Le monde viticole bordelais perd une figure éminente. Alexandre de Lur-Saluces s’est éteint le 24 juillet dernier. Copropriétaire du Château d’Yquem qui était entré dans sa famille en 1785, il en a exercé la direction de 1968 à 2004, année de la cession de la propriété au groupe LVMH. Sa famille étant également propriétaire du Château de Fargues, Alexandre de Lur-Saluces s’était alors pleinement consacré à cette propriété dont il a étendu le vignoble, pour porter sa superficie à 30 hectares. Après avoir été planté de cépages en rouge, le vignoble est aujourd’hui entièrement dédié à la production d’un vin liquoreux que les Lur-Saluces ont hissé au plus haut niveau. Les chais ont récemment été restructurés et agrandis. Enfin, Alexandre de Lur-Saluces et son fils Philippe se sont attelés à la reconstruction de la forteresse de Fargues, inscrite à l’inventaire des monuments historiques.
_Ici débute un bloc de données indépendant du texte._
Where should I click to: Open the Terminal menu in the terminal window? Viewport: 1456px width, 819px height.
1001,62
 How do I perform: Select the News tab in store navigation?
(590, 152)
Cette fière bâtisse, construite en 1306, était entrée dans sa famille en 1472… avant d’être quasiment détruite par les flammes en 1687.
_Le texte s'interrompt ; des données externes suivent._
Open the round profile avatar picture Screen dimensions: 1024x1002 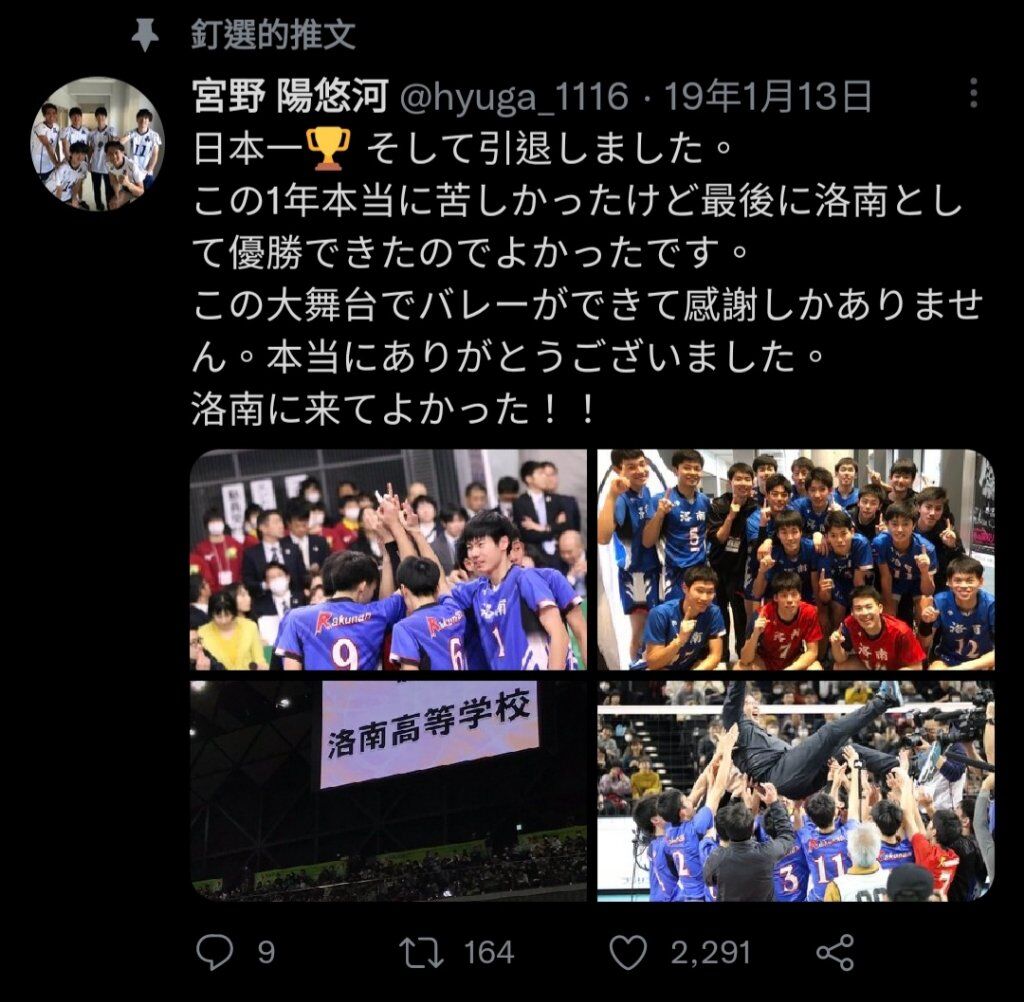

Les vins du Château de Fargues bénéficient des mêmes soins que ceux de la propriété d’Yquem, sa voisine immédiate. A la vendange, plusieurs passages (ou tries) sont effectués, pour ne récolter que les baies atteintes du fameux botrytis cinerea. Les rendements sont infimes, de l’ordre de 8hl/hectare. Après des vinifications menées en douceur, les vins vieillissent une trentaine de mois en barriques, et doivent encore patienter six mois en bouteilles avant d’être expédiés aux amateurs. Au Château de Fargues, Alexandre de Lur-Saluces, rejoint par son fils Philippe à partir de 2014, ciselait des nectars extraordinaires, qu’il s’était attelé à défendre en proposant à sa table des accords mets et vins subtils, et parfois détonants, à l’instar de ce mariage inédit entre un millésime encore jeune de Fargues, le 2010 et… des huîtres. Accords de saveurs, accords de textures, tel était le credo d’Alexandre de Lur-Saluces, farouchement opposé aux essais menés par certains propriétaires pour offrir un nouveau destin aux vins de Sauternes, si difficiles à vendre… point de mélange, de cocktails au sauternes, point de vins secs non plus. Au château de Fargues, on ne produit qu’un vin, un liquoreux admirable et ce, uniquement si la nature le permettait.
Homme de lettres, homme de culture, Alexandre de Lur-Saluces se passionnait pour l’histoire de sa famille et de ses propriétés. Il avait d’ailleurs ouvert grand ses archives à l’auteur Christel de Lassus qui préparait une biographie sur Joséphine de Sauvage d’Yquem. Cette femme visionnaire dont le destin a changé la face du vignoble de Sauternes, a en effet ouvert la voie à de nombreuses innovations qui ont porté les vins de sa propriété au firmament. Un livre passionnant que nous avions eu plaisir à lire. Même s’il y était encore présent et attentif, Alexandre de Lur-Saluces avait confié les rênes de la propriété à son fils Philippe et son épouse Charlotte, qui veillent également aux destinées de l’exploitation forestière et agricole familiale. Une entreprise dont Alexandre de Lur-Saluces était particulièrement fier – il se revendiquait l’un des principaux producteurs d’asperge de l’Hexagone ! –. Toute l’équipe d’iDealwine s’associe à la peine de sa famille et de l’équipe du Château de Fargues. Elle adresse à Philippe et Charlotte de Lur-Saluces ses très sincères condoléances, mais aussi tous ses vœux de réussite, alors qu’une nouvelle page du Château de Fargues s’ouvre et s’écrit pour les générations futures.